#### Assignment:
Wherever the string "agent" shows up in the material below, copy that line.

#### Supplied entries:
========================

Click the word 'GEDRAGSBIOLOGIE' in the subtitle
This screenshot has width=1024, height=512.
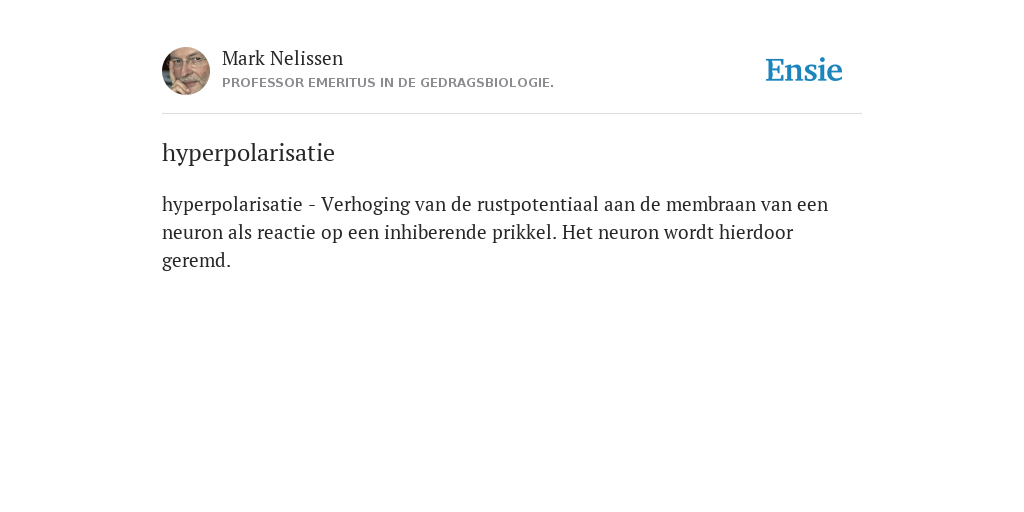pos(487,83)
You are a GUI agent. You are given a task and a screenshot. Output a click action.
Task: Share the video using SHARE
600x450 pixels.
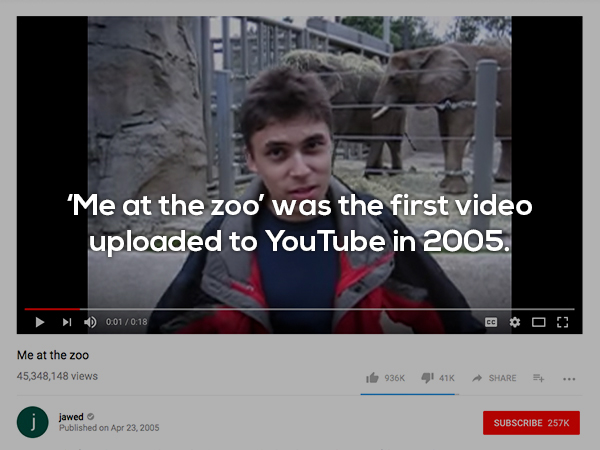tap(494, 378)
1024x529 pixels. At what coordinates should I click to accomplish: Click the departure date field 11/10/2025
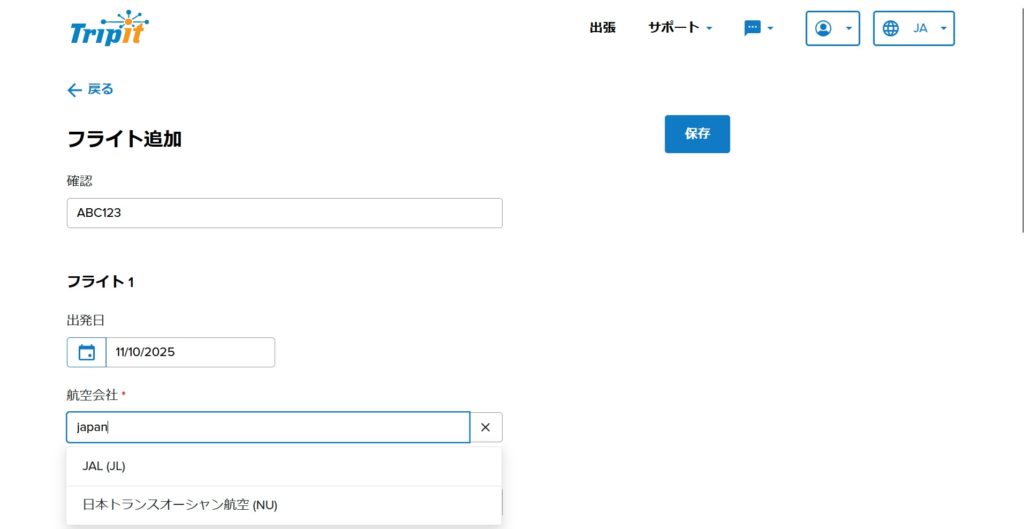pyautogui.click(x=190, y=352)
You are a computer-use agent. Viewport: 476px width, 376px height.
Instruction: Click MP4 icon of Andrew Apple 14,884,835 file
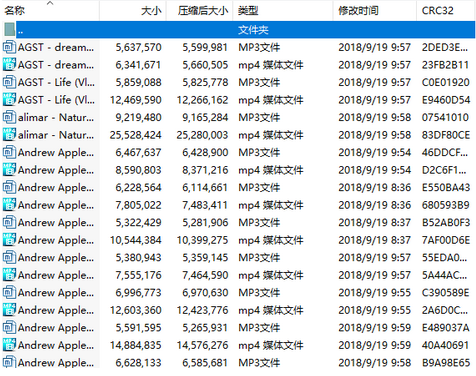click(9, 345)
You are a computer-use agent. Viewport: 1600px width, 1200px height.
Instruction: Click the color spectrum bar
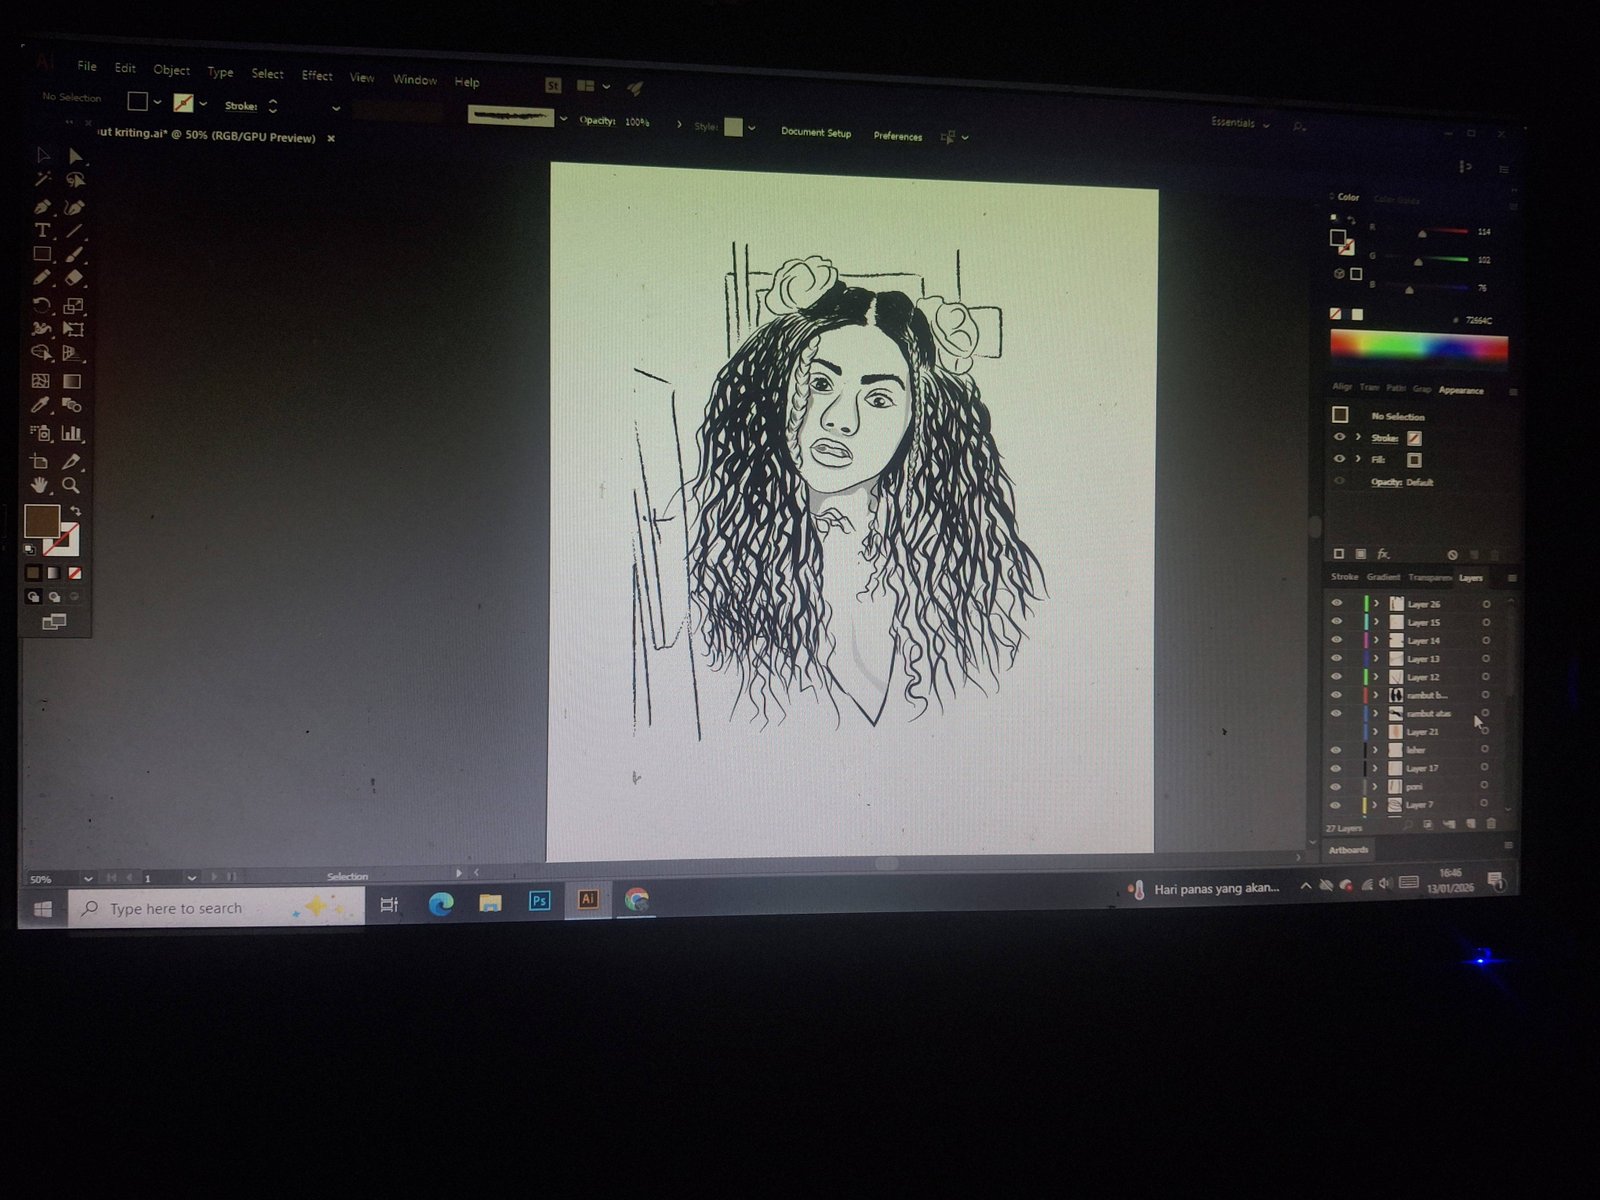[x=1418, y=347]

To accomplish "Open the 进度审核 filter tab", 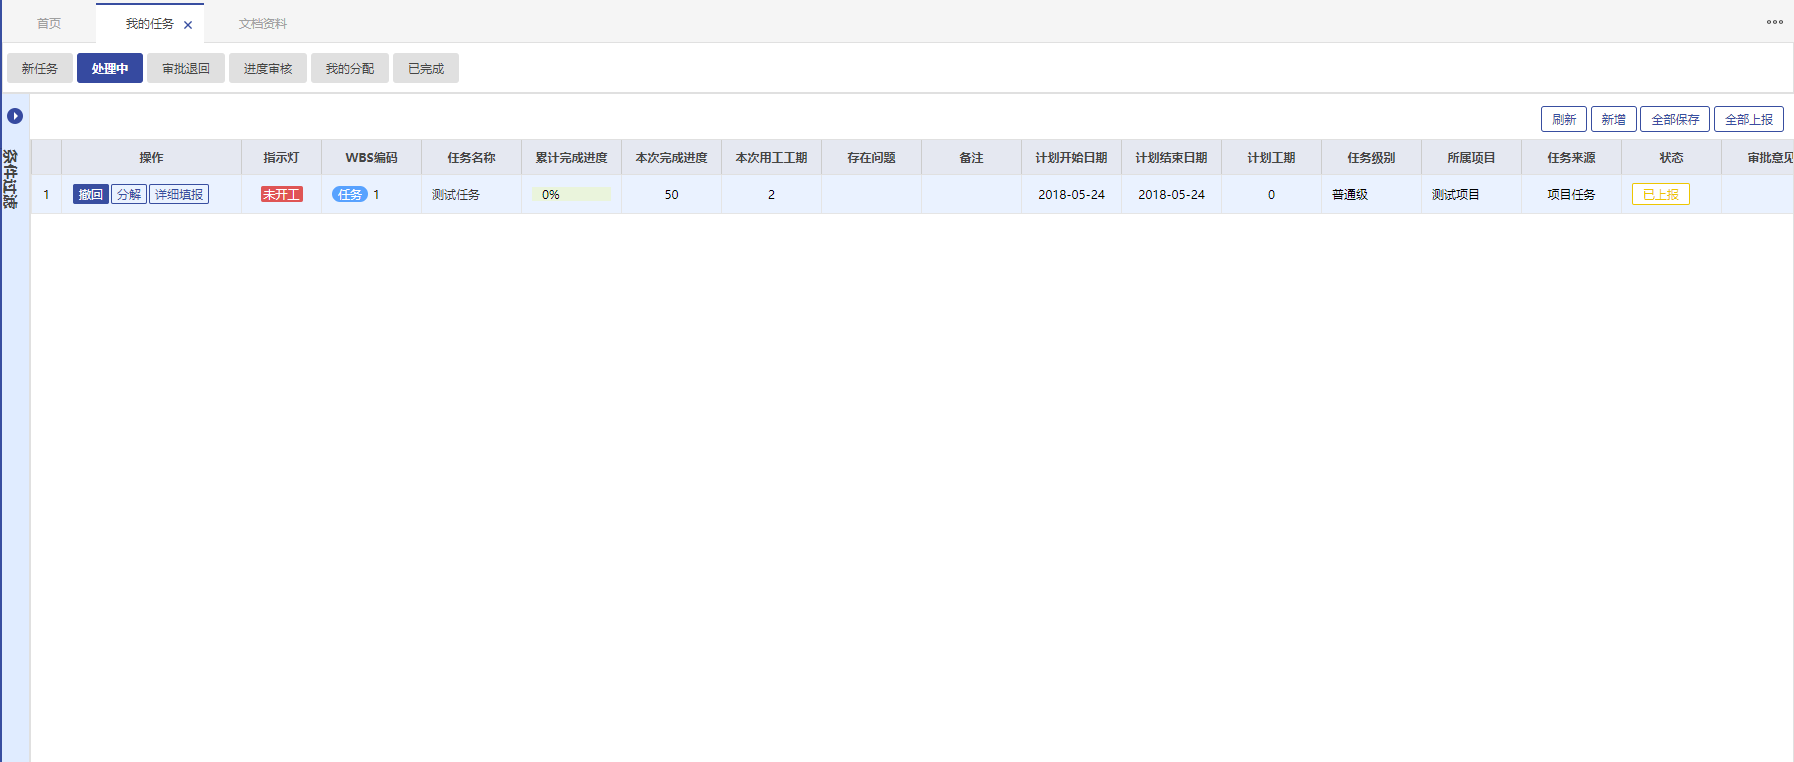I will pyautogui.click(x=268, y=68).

========================

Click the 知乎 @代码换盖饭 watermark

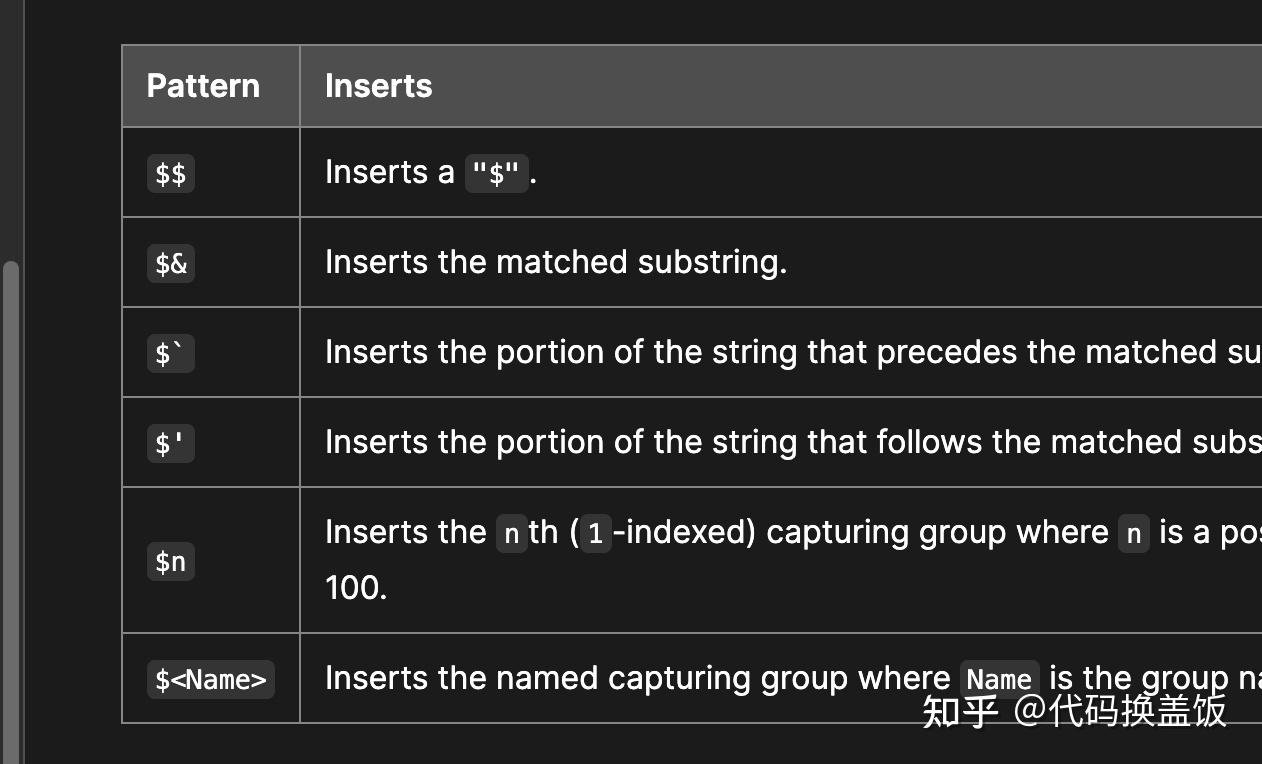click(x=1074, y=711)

========================

#### Output of the exercise:
You are a GUI agent. You are given a task and a screenshot. Output a click action.
You are a computer-use agent. Viewport: 476px width, 376px height.
You are a computer-use agent. Viewport: 1600px width, 1200px height.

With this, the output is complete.